Like any good gambler, Lovells studied the form before putting its stake on the table. The firm has a few trophy US clients such as Budweiser, Merck, Schering-Plough and BlackBerry maker Research In Motion, which feed work into the European practice. The firm surveyed them before jumping in to the US.
"We went to our US clients and we asked them, 'Who would you hire?'. The options were to take an entire boutique in or hire partners," Goebel says.
The responses steered the firm to take on partners. Not easy for a UK firm with an average profit per equity partner (PEP) of £572,000, around half that of many US IP competitors such as Latham & Watkins.
"A big-hitting patent litigator is really out of reach of our remuneration system," Goebel admits. "We target the level below, the young and hungry partners. We tell them we're happy to share clients and that has an attraction in the US."
As a result the US team will have to be built up slowly, contrasting with the local way of doing things, where head-turning moves are the norm. When Cadwalader Wickersham & Taft launched an IP team in New York around the same time, it hired high-profile Morgan & Finnegan partner Christopher Hughes, for example.
The Japan venture is a similar gamble and former referral firms there will see Lovells as a threat. One of the firm's IP competitors in the UK says: "I think there's a role in helping local Japanese lawyers without competing with them. We're interested in Japan, but opening isn't something we would do necessarily."
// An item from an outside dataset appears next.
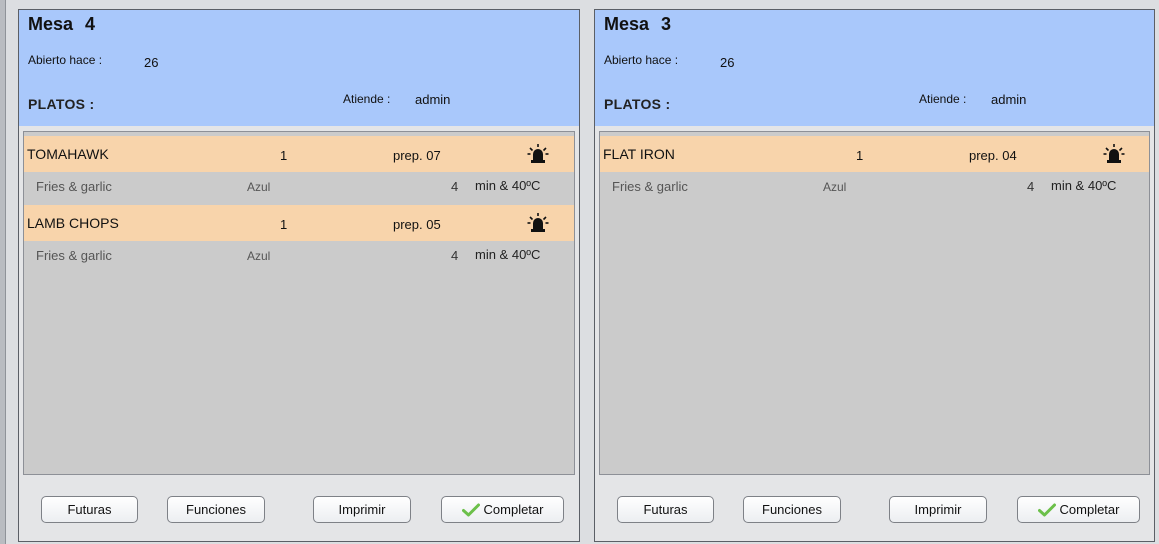 This screenshot has width=1159, height=544. What do you see at coordinates (73, 223) in the screenshot?
I see `dish-name: LAMB CHOPS` at bounding box center [73, 223].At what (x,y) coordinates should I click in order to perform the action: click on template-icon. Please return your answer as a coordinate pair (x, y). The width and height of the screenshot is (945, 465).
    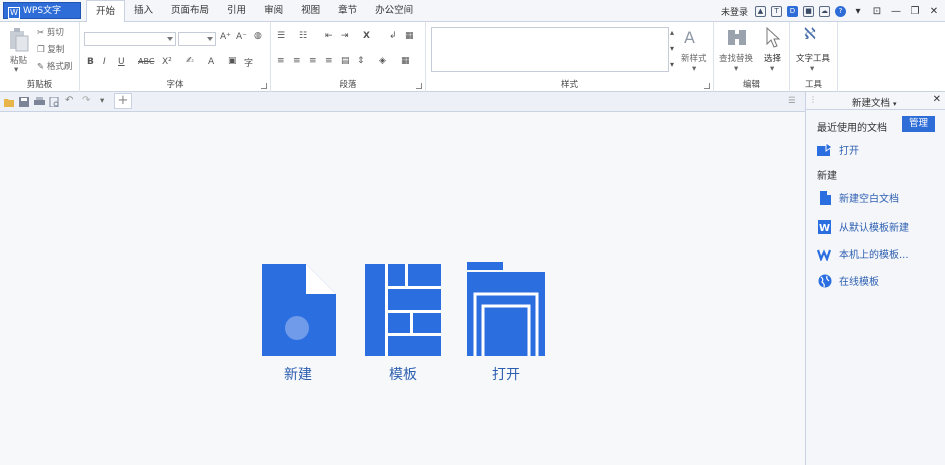
    Looking at the image, I should click on (403, 310).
But Lovells' move does tie in neatly with its US venture. Japanese clients see the US as a huge market and will go to great lengths to protect their substantial IP assets there. The same goes for US companies with investments in Japan. If the work starts to flow between the two practices, the gamble will have paid off. But if not, the damage to the referral network could throw a spanner into the entire practice.
Few firms are willing to follow Lovells down its global IP path, but the firm believes there are four underlying factors that will guarantee a return on its bet and leave its competitors cursing.
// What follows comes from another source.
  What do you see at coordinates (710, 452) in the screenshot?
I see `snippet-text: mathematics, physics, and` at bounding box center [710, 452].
First, the value of IP assets such as patents, trademarks and copyright has increased considerably compared with the value of other corporate assets over the past few years. Lovells is banking on that translating into fees for the IP department.
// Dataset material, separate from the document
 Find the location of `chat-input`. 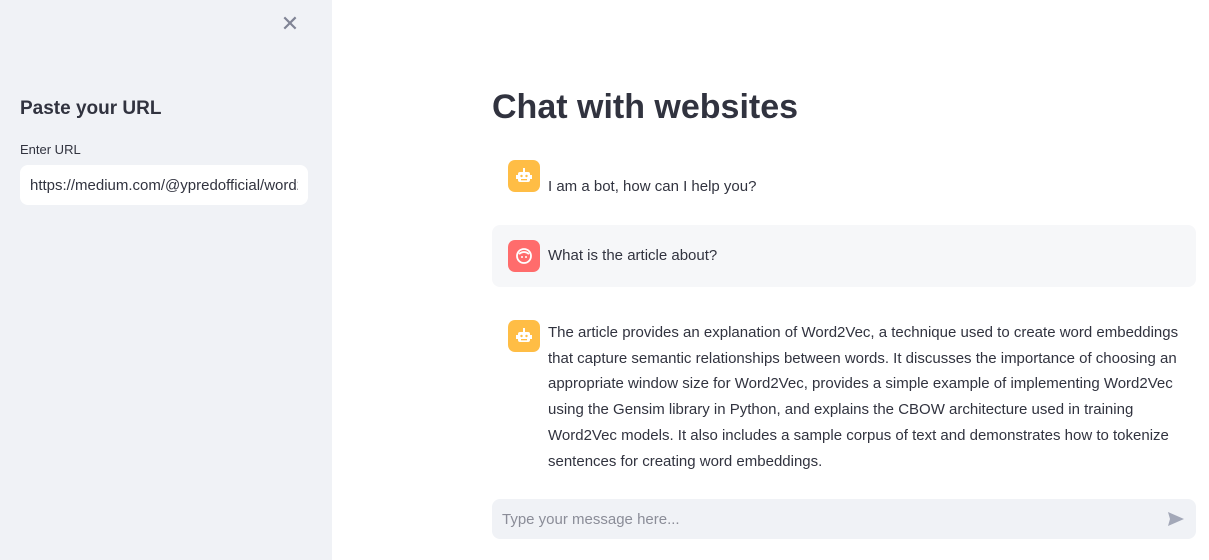

chat-input is located at coordinates (822, 519).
Goebel says: "Even at a board level it becomes the core asset of a company. There are many more financial assets these days to leverage those assets."
Second, with the increase in value, companies are much more willing to exploit their IP assets on an international scale. Lovells hopes to get a big piece of this nascent market by marketing itself as a global IP firm.
"Companies want to exploit their IP portfolio on a global level," says Goebel. "This is still a young market and there's a long way to go for it to develop."
The third factor is the battle for copyrighted media content in the digital age - an age that does not respect geographical boundaries. Readers, viewers and listeners have greater access than ever to entertainment, and companies from different sectors are competing to provide it.
"You have telecoms, print media, even energy companies all competing," Goebel says. "There's a battle over the content and that's a market with a lot of growth."
Finally, the global IP market is fragmented and there are few big players on a truly global scale. "You still have a market that cries out for consolidation," explains Goebel. "A typical IP market is 60 per cent in the hands of boutique firms and that's the type of market you want to invest in."
Lovells' global IP expansion is a high-risk strategy. If it fails the lack of future referrals could effectively banish the firm from the US and Japanese IP markets and hurt it in Europe.
But the odds are in Lovells' favour, not least because IP is a practice area with room for international growth, with the magic circle shrinking their IP practices. There is room for a global player. Lovells is crossing its fingers.